- [TRECHO DA FONTE]
+++

O Benefício de Prestação Continuada (BPC) é um salário mínimo mensal garantido pela Lei Orgânica da Assistência Social (LOAS), que pode ser solicitado à Previdência Social por pessoas com câncer que comprovem os requisitos.
A fé e a rede de apoio como suporte
A importância da fé, da família e dos amigos no enfrentamento do câncer de mama é algo que aparece com frequência nos depoimentos de mulheres que passaram por essa experiência, como Ruthy e Luciara, cujas histórias trazem exemplos de superação através do apoio emocional e espiritual.
A missionária compartilha que, desde o início, sua fé desempenhou um papel fundamental. Ao receber o diagnóstico, sua fé em Deus foi um pilar de força. Ela acredita que as promessas divinas lhe deram coragem para enfrentar o tratamento e continuar ministrando seu projeto com mulheres em sua comunidade. Para Ruthy, a fé não apenas lhe deu ânimo, mas foi também a razão pela qual ela acredita que a doença foi contida e não evoluiu rapidamente, mesmo após um ano sem diagnóstico. O suporte espiritual foi essencial para manter sua confiança em momentos de incerteza.
“Em 2022, eu comecei a trabalhar em um projeto com mulheres aqui em Poções, que hoje alcança, em média, 180 mulheres. E sempre houve uma preocupação em mim de ter um projeto específico para trabalhar com essas mulheres não só a questão espiritual, mas também no que diz respeito ao cuidado com a saúde”. Quando o projeto, que hoje alcança mulheres de todo o Estado da Bahia, foi colocado em prática, Ruthy não imaginava que seria acometida por um câncer de mama, mesmo diante do sonho que havia tido em 2020.

+++

- [TAREFAS A REALIZAR]
[1] Segundo o texto sobre câncer de mama, quantas mulheres, em média, o projeto com mulheres em Poções alcança hoje?
[2] Continue o texto sobre fé e câncer de mama a partir da última frase apresentada.

- [TRECHOS DA LISTAGEM]
+++

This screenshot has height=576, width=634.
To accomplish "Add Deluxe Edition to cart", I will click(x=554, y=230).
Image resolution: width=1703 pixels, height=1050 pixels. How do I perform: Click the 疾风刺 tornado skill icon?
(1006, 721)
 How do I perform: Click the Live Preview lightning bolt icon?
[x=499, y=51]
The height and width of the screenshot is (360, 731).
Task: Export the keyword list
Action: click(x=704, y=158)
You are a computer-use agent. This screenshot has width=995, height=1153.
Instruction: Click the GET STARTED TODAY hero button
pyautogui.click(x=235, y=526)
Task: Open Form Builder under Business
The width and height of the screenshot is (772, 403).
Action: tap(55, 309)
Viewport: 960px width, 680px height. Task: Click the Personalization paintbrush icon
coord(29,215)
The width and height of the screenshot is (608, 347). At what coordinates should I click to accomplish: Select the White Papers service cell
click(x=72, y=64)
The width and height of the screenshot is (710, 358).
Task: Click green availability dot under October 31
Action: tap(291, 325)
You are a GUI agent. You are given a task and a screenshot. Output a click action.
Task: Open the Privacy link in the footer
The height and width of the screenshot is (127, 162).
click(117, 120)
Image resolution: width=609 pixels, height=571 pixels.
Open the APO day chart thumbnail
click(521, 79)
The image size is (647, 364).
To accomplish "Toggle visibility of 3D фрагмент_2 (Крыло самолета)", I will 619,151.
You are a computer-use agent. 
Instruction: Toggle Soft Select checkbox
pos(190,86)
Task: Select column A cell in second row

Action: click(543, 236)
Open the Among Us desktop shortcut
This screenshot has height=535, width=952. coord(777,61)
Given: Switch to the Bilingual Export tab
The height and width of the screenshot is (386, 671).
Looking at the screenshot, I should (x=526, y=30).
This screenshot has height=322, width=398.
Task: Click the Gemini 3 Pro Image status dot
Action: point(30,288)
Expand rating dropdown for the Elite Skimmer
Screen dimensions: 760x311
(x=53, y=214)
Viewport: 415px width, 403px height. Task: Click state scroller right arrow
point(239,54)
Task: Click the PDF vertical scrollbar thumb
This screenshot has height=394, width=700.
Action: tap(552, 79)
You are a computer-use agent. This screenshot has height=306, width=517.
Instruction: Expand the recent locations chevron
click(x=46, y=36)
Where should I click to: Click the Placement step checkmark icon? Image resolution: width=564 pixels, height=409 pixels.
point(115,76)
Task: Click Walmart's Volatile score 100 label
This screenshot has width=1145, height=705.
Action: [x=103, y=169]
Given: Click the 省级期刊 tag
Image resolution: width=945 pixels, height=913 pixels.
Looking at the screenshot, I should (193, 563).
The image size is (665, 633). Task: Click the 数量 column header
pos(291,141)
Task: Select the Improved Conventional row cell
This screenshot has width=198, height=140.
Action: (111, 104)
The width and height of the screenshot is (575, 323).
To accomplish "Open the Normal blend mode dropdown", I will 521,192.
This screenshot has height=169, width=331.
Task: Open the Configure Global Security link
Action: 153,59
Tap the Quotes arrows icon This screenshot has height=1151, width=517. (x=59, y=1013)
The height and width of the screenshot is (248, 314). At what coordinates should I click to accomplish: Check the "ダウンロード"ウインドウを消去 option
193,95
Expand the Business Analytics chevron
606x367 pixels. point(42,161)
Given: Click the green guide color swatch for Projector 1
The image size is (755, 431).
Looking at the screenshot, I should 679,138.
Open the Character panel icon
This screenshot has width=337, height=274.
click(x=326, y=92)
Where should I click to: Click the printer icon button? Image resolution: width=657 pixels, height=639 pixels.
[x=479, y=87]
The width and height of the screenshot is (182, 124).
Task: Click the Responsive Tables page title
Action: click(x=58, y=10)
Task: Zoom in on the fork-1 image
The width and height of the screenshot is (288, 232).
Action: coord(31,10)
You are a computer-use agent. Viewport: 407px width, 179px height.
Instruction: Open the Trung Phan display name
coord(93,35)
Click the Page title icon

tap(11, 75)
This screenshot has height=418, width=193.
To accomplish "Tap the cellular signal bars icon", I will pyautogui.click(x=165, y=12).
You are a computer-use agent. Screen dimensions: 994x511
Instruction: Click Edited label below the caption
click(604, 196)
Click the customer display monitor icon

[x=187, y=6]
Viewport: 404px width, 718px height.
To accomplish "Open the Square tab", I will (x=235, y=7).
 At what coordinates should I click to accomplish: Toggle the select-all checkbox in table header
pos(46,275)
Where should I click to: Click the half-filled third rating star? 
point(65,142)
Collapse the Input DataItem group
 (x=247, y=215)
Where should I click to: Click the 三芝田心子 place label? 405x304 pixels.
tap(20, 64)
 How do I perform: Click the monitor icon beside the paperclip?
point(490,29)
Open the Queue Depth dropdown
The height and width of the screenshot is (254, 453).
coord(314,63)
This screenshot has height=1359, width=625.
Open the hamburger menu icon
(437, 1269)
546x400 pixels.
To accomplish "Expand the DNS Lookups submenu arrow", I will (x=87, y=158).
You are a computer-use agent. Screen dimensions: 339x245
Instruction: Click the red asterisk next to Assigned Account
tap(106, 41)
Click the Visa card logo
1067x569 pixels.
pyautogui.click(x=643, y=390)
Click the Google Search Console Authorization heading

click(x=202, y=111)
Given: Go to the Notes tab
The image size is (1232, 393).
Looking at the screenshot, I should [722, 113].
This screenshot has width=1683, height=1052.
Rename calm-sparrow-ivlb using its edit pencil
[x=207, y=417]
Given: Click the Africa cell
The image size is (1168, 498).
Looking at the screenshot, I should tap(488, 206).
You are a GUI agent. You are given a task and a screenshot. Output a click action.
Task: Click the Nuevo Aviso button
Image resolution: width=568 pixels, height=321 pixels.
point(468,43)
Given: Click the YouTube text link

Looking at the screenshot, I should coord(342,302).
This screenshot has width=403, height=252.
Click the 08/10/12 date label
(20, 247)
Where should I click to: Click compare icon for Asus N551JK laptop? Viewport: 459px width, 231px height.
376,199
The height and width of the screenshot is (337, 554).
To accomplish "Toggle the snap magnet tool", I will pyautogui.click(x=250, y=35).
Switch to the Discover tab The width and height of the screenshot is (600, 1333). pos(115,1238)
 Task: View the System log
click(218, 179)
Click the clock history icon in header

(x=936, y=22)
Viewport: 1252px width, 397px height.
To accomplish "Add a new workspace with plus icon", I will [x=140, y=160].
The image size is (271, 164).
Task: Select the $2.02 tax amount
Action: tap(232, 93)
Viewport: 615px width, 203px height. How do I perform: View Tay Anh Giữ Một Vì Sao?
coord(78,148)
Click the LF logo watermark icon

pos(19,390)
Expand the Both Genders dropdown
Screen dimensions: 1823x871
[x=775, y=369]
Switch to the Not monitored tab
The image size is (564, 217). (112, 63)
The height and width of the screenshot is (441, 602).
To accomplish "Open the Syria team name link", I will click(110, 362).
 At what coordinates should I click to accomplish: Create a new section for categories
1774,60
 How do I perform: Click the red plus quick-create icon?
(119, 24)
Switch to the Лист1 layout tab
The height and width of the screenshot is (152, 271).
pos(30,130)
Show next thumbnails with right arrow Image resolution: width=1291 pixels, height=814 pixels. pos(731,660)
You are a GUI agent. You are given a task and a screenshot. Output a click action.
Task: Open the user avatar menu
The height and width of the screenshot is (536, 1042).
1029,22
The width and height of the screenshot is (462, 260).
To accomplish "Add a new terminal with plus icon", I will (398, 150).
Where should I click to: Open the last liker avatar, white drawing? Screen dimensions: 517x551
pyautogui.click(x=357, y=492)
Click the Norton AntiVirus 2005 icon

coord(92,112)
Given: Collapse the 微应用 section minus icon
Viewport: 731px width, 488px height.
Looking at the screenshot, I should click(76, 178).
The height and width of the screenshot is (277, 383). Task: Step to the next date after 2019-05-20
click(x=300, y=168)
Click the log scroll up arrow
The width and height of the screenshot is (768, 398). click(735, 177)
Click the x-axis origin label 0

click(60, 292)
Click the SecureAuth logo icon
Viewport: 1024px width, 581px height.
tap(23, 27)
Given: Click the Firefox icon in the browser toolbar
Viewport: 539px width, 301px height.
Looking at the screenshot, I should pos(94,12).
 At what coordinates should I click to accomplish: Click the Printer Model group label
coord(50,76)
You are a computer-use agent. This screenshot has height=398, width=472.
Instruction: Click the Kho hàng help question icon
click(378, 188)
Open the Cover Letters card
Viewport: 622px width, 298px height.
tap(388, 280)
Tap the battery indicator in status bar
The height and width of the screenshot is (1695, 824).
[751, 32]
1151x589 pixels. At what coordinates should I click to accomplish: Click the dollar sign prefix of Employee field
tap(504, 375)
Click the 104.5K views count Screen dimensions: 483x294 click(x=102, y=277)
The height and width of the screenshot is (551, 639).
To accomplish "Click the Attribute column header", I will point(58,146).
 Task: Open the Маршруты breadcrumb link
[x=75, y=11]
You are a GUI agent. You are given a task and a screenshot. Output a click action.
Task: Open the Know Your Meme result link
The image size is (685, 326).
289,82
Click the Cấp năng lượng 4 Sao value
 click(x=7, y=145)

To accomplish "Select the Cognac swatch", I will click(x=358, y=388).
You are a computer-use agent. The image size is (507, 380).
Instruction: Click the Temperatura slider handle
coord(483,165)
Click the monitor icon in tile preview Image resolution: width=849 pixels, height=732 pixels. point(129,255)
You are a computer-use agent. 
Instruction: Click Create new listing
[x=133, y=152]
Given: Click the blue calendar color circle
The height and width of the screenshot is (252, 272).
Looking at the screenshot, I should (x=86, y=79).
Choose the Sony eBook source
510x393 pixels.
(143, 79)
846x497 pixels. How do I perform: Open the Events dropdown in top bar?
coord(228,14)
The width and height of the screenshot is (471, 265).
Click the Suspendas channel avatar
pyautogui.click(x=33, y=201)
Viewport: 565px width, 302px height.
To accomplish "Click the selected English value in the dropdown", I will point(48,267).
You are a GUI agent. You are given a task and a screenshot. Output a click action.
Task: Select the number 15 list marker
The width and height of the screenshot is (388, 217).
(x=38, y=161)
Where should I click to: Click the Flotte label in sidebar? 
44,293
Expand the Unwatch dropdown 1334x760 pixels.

+++

- [RESPOSTAS DO EXERCÍCIO]
[1] Em média, 180 mulheres.

[2]
Para Ruthy Souza, o milagre divino foi a doença não ter se agravado tanto durante o período em que descobriu o nódulo, mesmo sendo desencorajada pelo médico a investigar um possível câncer. Algo inexplicável também para a médica que lhe acompanha, pois mesmo após esse período, o câncer ainda estava em estágio inicial e não foi necessário fazer a mastectomia, cirurgia de retirada da mama.
Além da fé, ela também enfatiza a importância da rede de apoio formada por amigos e família. Ruthy menciona que o apoio dessas pessoas foi fundamental para não se sentir sozinha, especialmente em momentos em que as palavras duras dos médicos poderiam ter abalado seu emocional. O suporte que recebeu ajudou a lidar com o peso do diagnóstico e manteve-a firme em sua jornada de cura.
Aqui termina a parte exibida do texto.